Фактически ни один сборщик налогов, пусть даже снисходительный и милосердный, не вызывал любви, но «мытарь» римского типа, несомненно, был более всего ненавидим как беспощадная пиявка, которая отберет у умирающего ребенка последнюю рубашку. Поэтому не стоит удивляться тому, что слово «мытарь» в Нагорной проповеди используется как синоним высшей греховности.

Конечно, Иисус ссылался не на самих мытарей, не на богатых римских дельцов, которые жирели на несчастье миллионов. Скорее, это были многочисленные мелкие сборщики, кто передавал деньги вышестоящим чиновникам.

Но некоторым образом они были еще хуже, поскольку обычно это были иудеи, которые брались за подобную работу как за средство зарабатывания на жизнь и таким образом зарабатывали ненависть и презрение своих соплеменников иудеев.
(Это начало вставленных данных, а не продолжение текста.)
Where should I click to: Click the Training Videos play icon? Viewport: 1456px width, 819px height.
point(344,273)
В то время было множество еврейских националистов, которые считали римлян угнетателями, против которых нужно бороться и в конце концов свергнуть их, как когда-то поступили Маккавеи. Терпеть присутствие римлян было тяжело, платить им налоги было еще хуже, но собирать эти налоги казалось уже выше всякого предела.

Отче наш

Иисус продолжает Нагорную проповедь осуждением показной набожности. Он открыто осуждает показную милостыню, публичную молитву или намеренно преувеличенное проявление страданий во время поста, все, что делается для того, чтобы вызвать восхищение и приобрести репутацию набожности. Иисус указывает на то, что если человеку нужно именно одобрение, то он его и получит, это, скорее всего, и будет всей его наградой.

Он также наставляет не использовать бессмысленно длинных или ритуалистических молитв:

Мф., 6: 7. А молясь, не говорите лишнего, как язычники, ибо они думают, что в многословии своем будут услышаны…
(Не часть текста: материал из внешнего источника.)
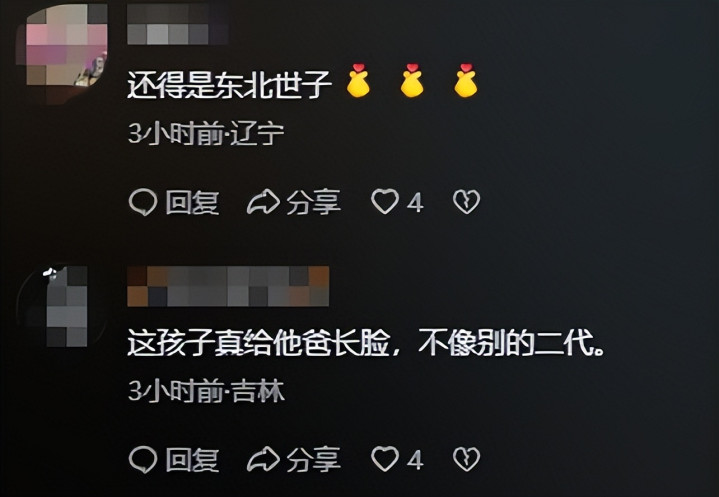
Task: Click share arrow icon on second comment
Action: [x=263, y=459]
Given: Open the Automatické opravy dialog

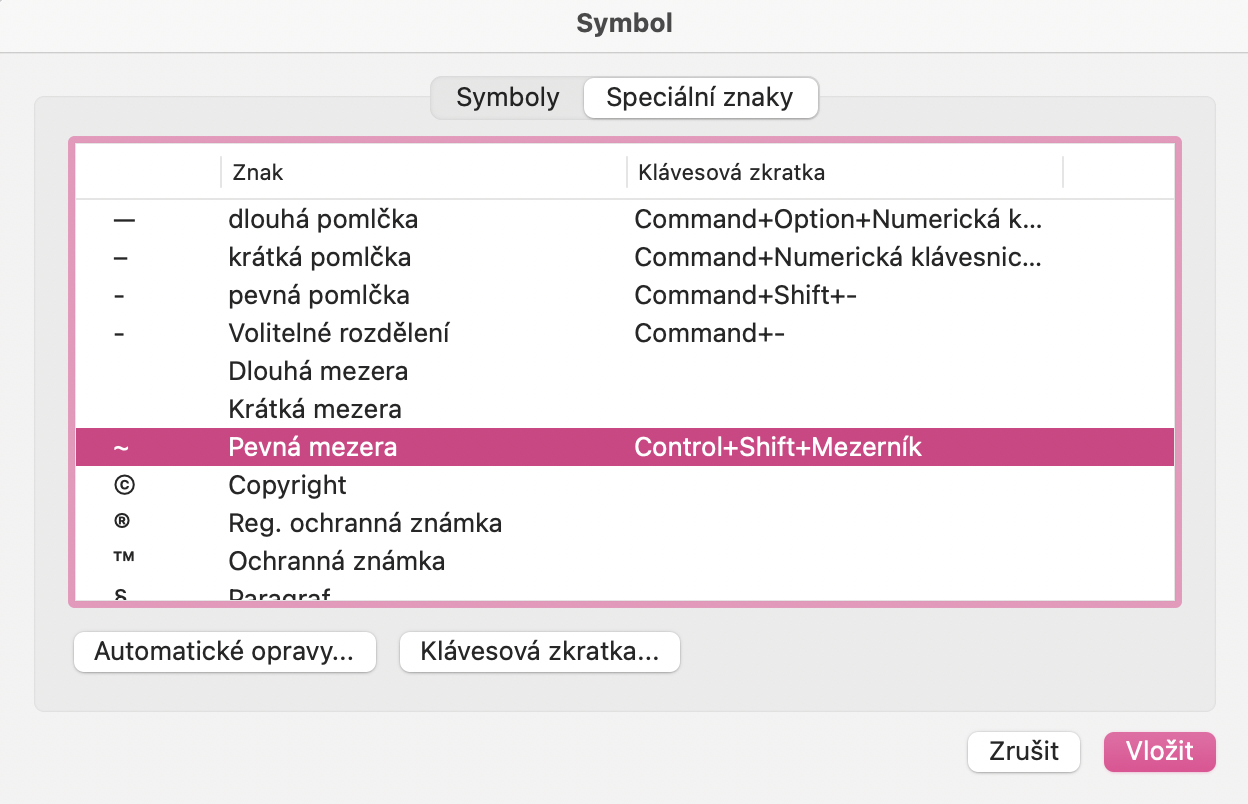Looking at the screenshot, I should [224, 651].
Мф., 6: 9. Молитесь же так: Отче наш, сущий на небесах! да святится имя Твое…

И далее следует известная молитва «Отче наш», называемая так по ее первым словам. На латынь первые слова молитвы «Отче наш» переводятся как «Pater noster».

В свете предостережения Иисуса в Мф., 6: 7 довольно иронично выглядит то, что во время поста часто принято многократно повторять «Pater noster», а из подобного бормотания получается слово «patter» («есть»).

Маммона

Нет ничего необычного в том, что проповедники выбирают себе учеников из числа бедных, и Иисус высказывал резкие слова, говоря о богатстве и богатых. «Исторический Иисус» был плотником, первые его четыре ученика были рыбаками. Несомненно, за ним последовали бедные и необразованные люди, в то время как аристократия (саддукеи) и интеллигенция (фарисеи) выступали против него.
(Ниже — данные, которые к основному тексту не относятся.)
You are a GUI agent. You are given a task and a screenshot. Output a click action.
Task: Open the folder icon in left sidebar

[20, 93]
В таком случае неудивительно, что Евангелие и раннехристианское учение вообще имели сильно выраженную социальную окраску. Возможно даже, что эта окраска в немалой степени способствовала нарастанию количества обращенных в первые двести лет после смерти Иисуса.

В Нагорной проповеди Иисус убеждал меньше заботиться о накоплении материального богатства, ценного в земной жизни, и больше заботиться о накоплении нравственного богатства, ценного на небесах. Действительно, если слишком сильно заботиться о мирских вещах, то неизбежно отнимется внимание от более тонких небесных ценностей:

Мф., 6: 24. Никто не может служить двум господам: ибо или одного будет ненавидеть, а другого любить; или одному станет усердствовать, а о другом нерадеть. Не можете служить Богу и маммоне.

«Маммона» здесь является непереведенным арамейским словом, означающим «богатство». Из-за его такого использования в этом стихе обычно предполагается, что богатство — это некая антитеза Богу; что это имя какого-то злого духа или языческого идола, которому служат как богу богатства. Так, Джон Мильтон в своем «Потерянном рае» делает Маммону одним из падших ангелов, который последовал за Сатаной. Фактически он делает его самым презренным из всех, так как даже на Небесах перед его падением Мильтон описывает его исключительно восхищающимся золотым мощением Небес.